## Text and item location rows
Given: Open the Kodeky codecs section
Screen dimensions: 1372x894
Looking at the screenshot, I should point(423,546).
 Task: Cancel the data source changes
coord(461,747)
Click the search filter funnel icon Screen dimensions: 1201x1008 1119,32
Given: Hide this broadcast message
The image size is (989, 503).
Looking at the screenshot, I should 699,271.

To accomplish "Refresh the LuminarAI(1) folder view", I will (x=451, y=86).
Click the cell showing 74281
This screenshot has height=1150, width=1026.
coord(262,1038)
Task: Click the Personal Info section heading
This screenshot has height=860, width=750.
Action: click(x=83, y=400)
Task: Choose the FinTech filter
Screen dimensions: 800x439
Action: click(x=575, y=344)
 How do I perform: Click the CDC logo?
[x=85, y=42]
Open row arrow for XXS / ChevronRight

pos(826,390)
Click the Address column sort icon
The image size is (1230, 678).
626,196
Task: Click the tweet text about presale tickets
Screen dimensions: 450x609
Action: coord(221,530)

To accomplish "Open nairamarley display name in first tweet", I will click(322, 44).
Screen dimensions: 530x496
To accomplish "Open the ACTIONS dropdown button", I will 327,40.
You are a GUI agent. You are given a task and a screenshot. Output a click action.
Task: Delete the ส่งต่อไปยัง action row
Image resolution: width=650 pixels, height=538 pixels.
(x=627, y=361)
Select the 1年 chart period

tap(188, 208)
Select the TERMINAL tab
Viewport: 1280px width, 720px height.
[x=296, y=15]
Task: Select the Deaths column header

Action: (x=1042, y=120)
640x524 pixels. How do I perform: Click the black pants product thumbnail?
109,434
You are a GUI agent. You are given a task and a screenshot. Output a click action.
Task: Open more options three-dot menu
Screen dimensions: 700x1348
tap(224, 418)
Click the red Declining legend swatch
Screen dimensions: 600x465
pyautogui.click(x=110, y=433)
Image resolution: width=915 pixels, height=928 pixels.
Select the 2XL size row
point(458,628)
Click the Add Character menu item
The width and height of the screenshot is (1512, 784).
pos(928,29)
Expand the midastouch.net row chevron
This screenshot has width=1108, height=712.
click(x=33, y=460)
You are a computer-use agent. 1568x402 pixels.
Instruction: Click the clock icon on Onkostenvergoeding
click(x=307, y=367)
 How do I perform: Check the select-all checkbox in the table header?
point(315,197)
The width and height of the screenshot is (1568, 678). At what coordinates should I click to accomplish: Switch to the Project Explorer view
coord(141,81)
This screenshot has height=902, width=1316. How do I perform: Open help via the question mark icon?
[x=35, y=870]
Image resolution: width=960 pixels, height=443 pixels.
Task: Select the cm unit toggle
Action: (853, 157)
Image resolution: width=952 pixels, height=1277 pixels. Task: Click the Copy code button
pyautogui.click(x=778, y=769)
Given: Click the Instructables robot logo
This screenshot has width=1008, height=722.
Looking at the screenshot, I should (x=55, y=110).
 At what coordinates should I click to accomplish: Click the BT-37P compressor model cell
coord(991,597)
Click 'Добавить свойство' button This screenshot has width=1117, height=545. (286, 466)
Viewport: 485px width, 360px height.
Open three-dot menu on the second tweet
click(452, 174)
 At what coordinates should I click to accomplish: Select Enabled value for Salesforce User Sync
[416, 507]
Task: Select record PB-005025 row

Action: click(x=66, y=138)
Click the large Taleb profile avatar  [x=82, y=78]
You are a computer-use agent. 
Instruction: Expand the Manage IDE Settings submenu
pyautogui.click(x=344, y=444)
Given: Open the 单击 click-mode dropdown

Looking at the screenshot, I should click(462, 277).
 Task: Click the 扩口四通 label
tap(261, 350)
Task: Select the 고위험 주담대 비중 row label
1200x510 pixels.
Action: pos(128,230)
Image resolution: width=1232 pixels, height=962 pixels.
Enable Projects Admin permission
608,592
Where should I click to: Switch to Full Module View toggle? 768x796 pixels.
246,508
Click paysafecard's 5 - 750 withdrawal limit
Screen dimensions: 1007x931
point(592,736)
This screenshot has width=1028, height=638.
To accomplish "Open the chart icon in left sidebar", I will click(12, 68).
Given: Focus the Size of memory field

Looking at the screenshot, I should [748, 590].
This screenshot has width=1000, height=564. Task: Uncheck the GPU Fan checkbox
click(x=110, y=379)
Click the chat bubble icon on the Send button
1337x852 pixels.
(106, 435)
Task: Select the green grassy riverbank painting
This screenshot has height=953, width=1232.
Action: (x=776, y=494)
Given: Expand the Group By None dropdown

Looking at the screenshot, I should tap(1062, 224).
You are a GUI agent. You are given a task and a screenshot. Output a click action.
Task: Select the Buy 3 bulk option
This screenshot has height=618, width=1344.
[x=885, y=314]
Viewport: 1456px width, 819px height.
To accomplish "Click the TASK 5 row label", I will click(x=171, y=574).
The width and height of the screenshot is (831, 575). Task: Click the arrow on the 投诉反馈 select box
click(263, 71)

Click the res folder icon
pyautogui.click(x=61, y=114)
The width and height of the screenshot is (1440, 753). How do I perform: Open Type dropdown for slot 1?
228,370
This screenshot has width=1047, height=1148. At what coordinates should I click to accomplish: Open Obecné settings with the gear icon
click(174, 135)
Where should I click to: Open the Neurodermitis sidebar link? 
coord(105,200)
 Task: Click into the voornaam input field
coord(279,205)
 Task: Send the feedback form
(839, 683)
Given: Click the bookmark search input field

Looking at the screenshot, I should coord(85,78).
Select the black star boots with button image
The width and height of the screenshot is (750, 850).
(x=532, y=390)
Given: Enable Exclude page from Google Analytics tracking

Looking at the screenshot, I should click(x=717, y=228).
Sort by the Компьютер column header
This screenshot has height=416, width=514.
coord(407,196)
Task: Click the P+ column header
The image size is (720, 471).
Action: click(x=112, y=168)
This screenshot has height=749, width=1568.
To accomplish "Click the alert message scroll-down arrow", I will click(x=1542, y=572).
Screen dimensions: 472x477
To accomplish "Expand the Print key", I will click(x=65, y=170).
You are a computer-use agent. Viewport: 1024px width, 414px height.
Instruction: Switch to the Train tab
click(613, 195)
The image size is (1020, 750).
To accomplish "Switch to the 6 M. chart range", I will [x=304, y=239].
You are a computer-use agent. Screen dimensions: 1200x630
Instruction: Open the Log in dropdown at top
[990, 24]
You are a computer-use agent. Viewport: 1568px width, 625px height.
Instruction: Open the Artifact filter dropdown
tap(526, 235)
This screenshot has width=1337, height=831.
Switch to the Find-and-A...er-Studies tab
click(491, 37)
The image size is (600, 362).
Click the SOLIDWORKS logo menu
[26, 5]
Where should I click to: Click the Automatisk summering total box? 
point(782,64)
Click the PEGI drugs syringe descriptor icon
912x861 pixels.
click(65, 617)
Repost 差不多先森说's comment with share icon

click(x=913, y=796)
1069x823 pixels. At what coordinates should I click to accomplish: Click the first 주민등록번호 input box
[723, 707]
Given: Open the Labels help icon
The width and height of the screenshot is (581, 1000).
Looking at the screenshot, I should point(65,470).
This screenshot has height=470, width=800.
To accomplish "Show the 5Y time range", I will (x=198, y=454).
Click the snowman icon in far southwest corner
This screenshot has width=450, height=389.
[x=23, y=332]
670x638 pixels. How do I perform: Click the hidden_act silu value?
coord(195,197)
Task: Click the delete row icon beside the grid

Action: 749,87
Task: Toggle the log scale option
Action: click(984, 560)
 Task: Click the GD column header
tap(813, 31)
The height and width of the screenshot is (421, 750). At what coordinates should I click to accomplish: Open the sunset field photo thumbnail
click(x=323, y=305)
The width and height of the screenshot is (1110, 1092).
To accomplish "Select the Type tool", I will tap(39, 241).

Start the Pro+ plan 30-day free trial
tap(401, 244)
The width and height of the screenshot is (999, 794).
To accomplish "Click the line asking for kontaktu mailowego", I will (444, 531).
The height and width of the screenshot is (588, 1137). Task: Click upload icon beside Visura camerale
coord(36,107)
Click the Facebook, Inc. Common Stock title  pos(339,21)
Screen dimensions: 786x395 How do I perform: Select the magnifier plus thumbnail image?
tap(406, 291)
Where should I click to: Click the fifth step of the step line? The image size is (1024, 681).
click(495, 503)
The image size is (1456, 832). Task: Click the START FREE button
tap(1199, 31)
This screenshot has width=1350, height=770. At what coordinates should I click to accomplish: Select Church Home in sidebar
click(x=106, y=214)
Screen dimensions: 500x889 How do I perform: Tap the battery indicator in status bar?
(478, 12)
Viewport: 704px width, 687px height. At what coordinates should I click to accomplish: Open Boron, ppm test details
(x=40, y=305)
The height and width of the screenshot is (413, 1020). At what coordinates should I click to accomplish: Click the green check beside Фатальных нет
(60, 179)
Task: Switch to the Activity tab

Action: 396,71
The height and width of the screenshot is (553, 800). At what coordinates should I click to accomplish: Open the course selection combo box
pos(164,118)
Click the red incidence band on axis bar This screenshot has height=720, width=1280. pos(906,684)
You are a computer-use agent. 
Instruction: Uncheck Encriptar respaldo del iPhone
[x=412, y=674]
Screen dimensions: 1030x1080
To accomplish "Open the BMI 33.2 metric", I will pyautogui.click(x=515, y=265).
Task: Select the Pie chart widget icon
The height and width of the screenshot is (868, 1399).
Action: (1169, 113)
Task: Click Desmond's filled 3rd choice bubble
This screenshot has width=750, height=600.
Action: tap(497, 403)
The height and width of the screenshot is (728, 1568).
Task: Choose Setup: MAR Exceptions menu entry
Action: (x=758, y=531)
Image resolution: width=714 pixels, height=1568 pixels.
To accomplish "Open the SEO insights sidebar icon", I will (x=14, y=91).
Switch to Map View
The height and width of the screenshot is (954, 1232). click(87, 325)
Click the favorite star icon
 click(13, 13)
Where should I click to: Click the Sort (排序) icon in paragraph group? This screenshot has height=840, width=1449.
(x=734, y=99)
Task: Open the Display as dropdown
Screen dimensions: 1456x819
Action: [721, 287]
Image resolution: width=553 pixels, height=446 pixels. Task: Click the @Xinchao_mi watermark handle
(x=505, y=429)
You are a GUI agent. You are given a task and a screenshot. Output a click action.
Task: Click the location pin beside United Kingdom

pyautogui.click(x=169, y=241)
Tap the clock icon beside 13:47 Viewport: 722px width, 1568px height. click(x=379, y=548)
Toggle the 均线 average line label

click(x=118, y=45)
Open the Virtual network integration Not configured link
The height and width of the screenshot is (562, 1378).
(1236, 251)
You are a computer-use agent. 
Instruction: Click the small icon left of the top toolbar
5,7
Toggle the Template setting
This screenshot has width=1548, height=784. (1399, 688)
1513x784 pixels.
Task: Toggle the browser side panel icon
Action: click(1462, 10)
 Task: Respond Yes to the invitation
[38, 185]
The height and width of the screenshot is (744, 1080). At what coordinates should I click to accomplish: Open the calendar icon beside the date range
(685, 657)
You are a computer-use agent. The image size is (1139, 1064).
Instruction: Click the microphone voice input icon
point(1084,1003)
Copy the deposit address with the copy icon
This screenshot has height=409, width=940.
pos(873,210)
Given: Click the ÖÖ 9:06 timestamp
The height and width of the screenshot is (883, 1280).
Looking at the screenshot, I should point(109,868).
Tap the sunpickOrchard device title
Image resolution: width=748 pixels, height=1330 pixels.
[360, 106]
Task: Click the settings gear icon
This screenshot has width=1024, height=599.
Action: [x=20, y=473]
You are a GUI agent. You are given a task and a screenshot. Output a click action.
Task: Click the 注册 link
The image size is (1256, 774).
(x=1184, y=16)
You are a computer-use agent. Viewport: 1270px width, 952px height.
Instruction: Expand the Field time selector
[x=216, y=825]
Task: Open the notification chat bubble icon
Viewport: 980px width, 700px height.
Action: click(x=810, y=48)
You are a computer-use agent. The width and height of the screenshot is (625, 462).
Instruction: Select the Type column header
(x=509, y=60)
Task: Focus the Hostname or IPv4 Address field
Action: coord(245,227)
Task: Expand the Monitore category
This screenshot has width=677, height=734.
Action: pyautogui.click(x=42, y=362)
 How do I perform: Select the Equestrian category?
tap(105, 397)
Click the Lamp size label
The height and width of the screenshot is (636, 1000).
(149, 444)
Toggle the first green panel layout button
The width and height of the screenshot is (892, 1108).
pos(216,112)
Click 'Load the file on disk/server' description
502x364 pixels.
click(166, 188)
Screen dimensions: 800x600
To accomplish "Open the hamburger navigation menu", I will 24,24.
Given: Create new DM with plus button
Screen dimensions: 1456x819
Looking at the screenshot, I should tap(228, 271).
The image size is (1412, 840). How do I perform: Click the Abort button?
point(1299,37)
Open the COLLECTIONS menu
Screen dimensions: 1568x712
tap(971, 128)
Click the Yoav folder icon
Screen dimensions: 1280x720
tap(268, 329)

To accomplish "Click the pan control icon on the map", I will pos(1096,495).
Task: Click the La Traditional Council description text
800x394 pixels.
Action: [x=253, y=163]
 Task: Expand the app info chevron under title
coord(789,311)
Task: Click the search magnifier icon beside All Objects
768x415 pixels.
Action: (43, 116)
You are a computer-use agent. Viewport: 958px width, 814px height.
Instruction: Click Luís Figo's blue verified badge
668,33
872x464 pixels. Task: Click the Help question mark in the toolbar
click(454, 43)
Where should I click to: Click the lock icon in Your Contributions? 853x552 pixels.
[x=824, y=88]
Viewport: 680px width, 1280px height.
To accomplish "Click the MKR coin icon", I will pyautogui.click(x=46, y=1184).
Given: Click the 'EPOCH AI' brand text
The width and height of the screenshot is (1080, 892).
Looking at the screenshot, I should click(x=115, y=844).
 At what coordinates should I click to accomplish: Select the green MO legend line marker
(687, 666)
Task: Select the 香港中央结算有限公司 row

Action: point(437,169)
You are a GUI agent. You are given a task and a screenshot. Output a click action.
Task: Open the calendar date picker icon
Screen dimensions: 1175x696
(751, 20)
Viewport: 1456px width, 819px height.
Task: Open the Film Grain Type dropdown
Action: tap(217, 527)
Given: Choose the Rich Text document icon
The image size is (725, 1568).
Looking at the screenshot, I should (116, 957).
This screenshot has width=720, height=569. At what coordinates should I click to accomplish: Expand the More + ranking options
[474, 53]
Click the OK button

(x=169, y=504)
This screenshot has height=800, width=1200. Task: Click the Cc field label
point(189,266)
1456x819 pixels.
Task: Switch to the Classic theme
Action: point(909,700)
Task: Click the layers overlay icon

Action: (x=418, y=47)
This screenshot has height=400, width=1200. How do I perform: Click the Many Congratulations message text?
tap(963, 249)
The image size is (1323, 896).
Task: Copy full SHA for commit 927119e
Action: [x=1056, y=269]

## Aim
Copy the rows word for word, starting at the line that contains "Screen dimensions: 472x477" and ending at the line that contains "will tap(39, 241).", with both of those lines included.

## Output of the task
Screen dimensions: 472x477
To accomplish "Expand the Print key", I will click(x=65, y=170).
You are a computer-use agent. Viewport: 1024px width, 414px height.
Instruction: Switch to the Train tab
click(613, 195)
The image size is (1020, 750).
To accomplish "Switch to the 6 M. chart range", I will [x=304, y=239].
You are a computer-use agent. Screen dimensions: 1200x630
Instruction: Open the Log in dropdown at top
[990, 24]
You are a computer-use agent. Viewport: 1568px width, 625px height.
Instruction: Open the Artifact filter dropdown
tap(526, 235)
This screenshot has width=1337, height=831.
Switch to the Find-and-A...er-Studies tab
click(491, 37)
The image size is (600, 362).
Click the SOLIDWORKS logo menu
[26, 5]
Where should I click to: Click the Automatisk summering total box? 
point(782,64)
Click the PEGI drugs syringe descriptor icon
912x861 pixels.
click(65, 617)
Repost 差不多先森说's comment with share icon

click(x=913, y=796)
1069x823 pixels. At what coordinates should I click to accomplish: Click the first 주민등록번호 input box
[723, 707]
Given: Open the Labels help icon
The width and height of the screenshot is (581, 1000).
Looking at the screenshot, I should point(65,470).
This screenshot has height=470, width=800.
To accomplish "Show the 5Y time range", I will (x=198, y=454).
Click the snowman icon in far southwest corner
This screenshot has width=450, height=389.
[x=23, y=332]
670x638 pixels. How do I perform: Click the hidden_act silu value?
coord(195,197)
Task: Click the delete row icon beside the grid

Action: 749,87
Task: Toggle the log scale option
Action: click(984, 560)
 Task: Click the GD column header
tap(813, 31)
The height and width of the screenshot is (421, 750). At what coordinates should I click to accomplish: Open the sunset field photo thumbnail
click(x=323, y=305)
The width and height of the screenshot is (1110, 1092).
To accomplish "Select the Type tool", I will tap(39, 241).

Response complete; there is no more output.